___ Available data

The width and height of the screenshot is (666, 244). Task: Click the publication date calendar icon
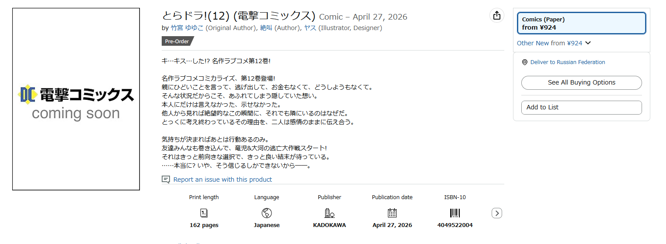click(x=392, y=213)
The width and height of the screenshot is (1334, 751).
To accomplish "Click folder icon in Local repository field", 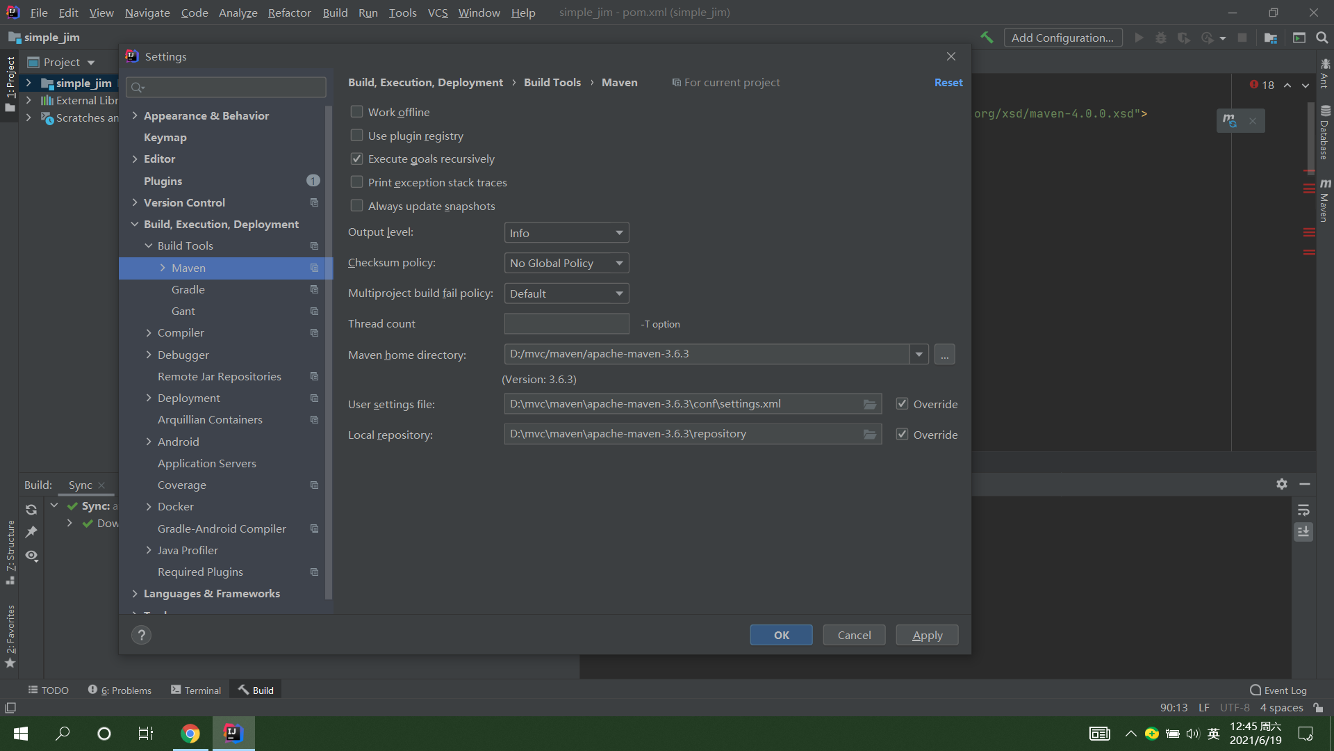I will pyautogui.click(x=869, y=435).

______
___ Available data

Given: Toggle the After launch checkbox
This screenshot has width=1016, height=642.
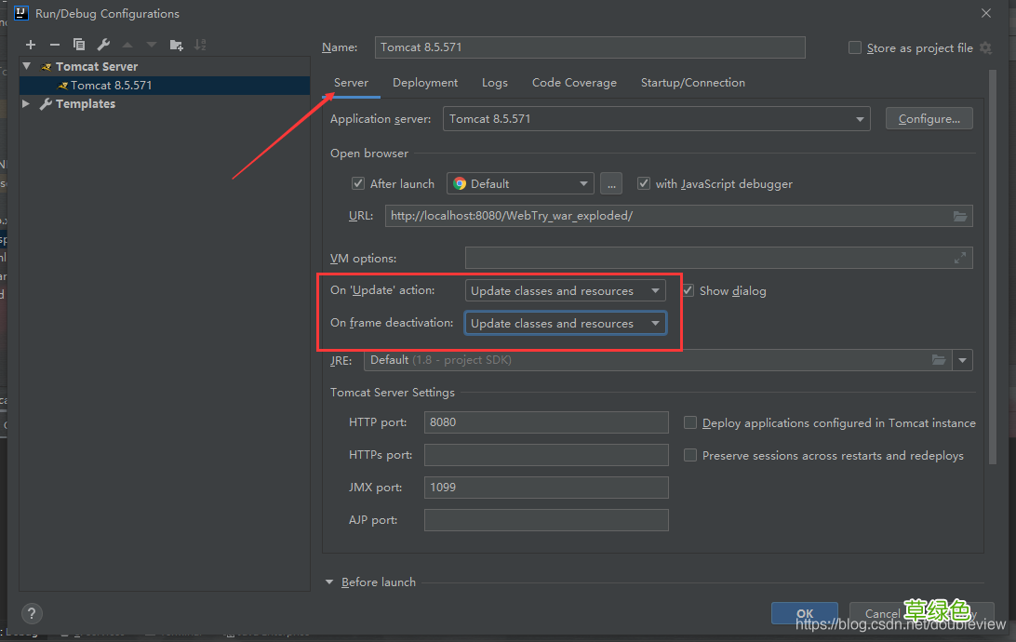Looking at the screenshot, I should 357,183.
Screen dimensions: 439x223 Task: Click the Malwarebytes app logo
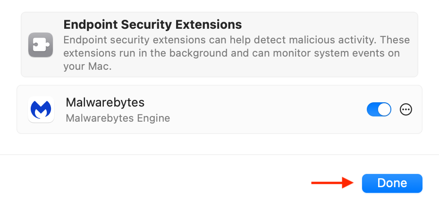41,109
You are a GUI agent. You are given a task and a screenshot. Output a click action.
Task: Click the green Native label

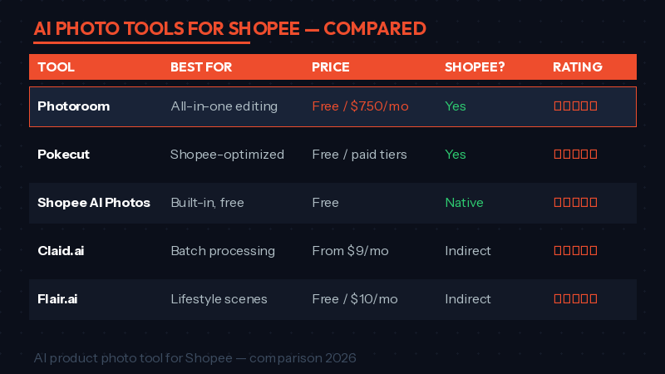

______

→ Problem:
Copy out each row above that contains the word "height", leaving every one unchanged.

→ Exercise answer:
The width and height of the screenshot is (666, 244). Task: Click the publication date calendar icon
The width and height of the screenshot is (1334, 751).
This screenshot has width=1016, height=642.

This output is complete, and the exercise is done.